On 18 July 2024, Ursula von der Leyen promised: “Regions will remain at the centre of our work. We need a strengthened cohesion and growth policy with regions at the centre.” Yet, in her speech today, regions and territories have vanished from her vision. This is a betrayal of her promise. Competitiveness took centre stage, but competitiveness cannot be achieved if regions and cities are crossed from the map of the EU. It requires a people-centred, place-based approach that empowers communities to drive change.
The debate on the next Multiannual Financial Framework (MFF) is not just about numbers; it is about who decides Europe’s future. This is why the debate on the MFF is so crucial. The Commission’s “cash-for-reforms” model lacks democratic legitimacy and oversight, risks fueling discontent, and hands ammunition to those who want to portray the EU as distant and overbearing.
That means a budget for people, not for bureaucracy: one that guarantees every region the means to develop long-term strategies for the green transition, competitiveness, and social progress - in the factories of Wallonia, the ports of Gdansk, the schools of Andalusia, and the innovation hubs of Helsinki.
Luca Menesini, the President of the PES Group stated: “It is no coincidence that 75% of EU citizens feel Ms.Von der Layen has failed to defend their interests. This is not merely a crisis of leadership; it is a crisis of trust in the very foundations of the European project which is based on cohesion. When the bonds between the EU and its regions are cut, the connection between our Union and its citizens is destroyed. Europe does not thrive from the top down. Europe will not survive without a strong cohesion policy.
True progress and sustainable competitiveness are built from the ground up, through the vitality of our regions, the innovation of our SMEs, and the resilience of our local communities. Big corporations and global CEOs do not serve Europeans; they serve themselves. Without the active involvement of regions and cities, we will never heal social fractures, solve the housing crisis, or restore faith in our Union.”

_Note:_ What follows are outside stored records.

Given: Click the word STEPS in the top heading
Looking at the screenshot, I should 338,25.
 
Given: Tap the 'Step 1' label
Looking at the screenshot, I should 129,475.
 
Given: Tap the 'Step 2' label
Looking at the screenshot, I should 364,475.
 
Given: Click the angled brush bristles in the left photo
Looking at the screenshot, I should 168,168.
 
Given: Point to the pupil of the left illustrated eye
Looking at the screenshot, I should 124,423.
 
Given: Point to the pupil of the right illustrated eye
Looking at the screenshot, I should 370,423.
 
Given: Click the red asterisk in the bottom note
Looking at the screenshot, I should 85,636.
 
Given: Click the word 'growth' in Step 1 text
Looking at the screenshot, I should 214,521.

The State of the Union is not just about the European institutions in Brussels. It is about the daily lives of Europeans. It is about ensuring that solidarity is not a slogan, but a reality felt in every corner of our Union.
The future of Europe will not be written in Brussels alone. It will be built in our communities if we dare to place them at the heart of the European project. That is the socialist vision for a Union that is credible, united, and equal. The question is not whether Europe has the stomach for the fight. It is whether its leaders have the courage to fight for the Europe we want.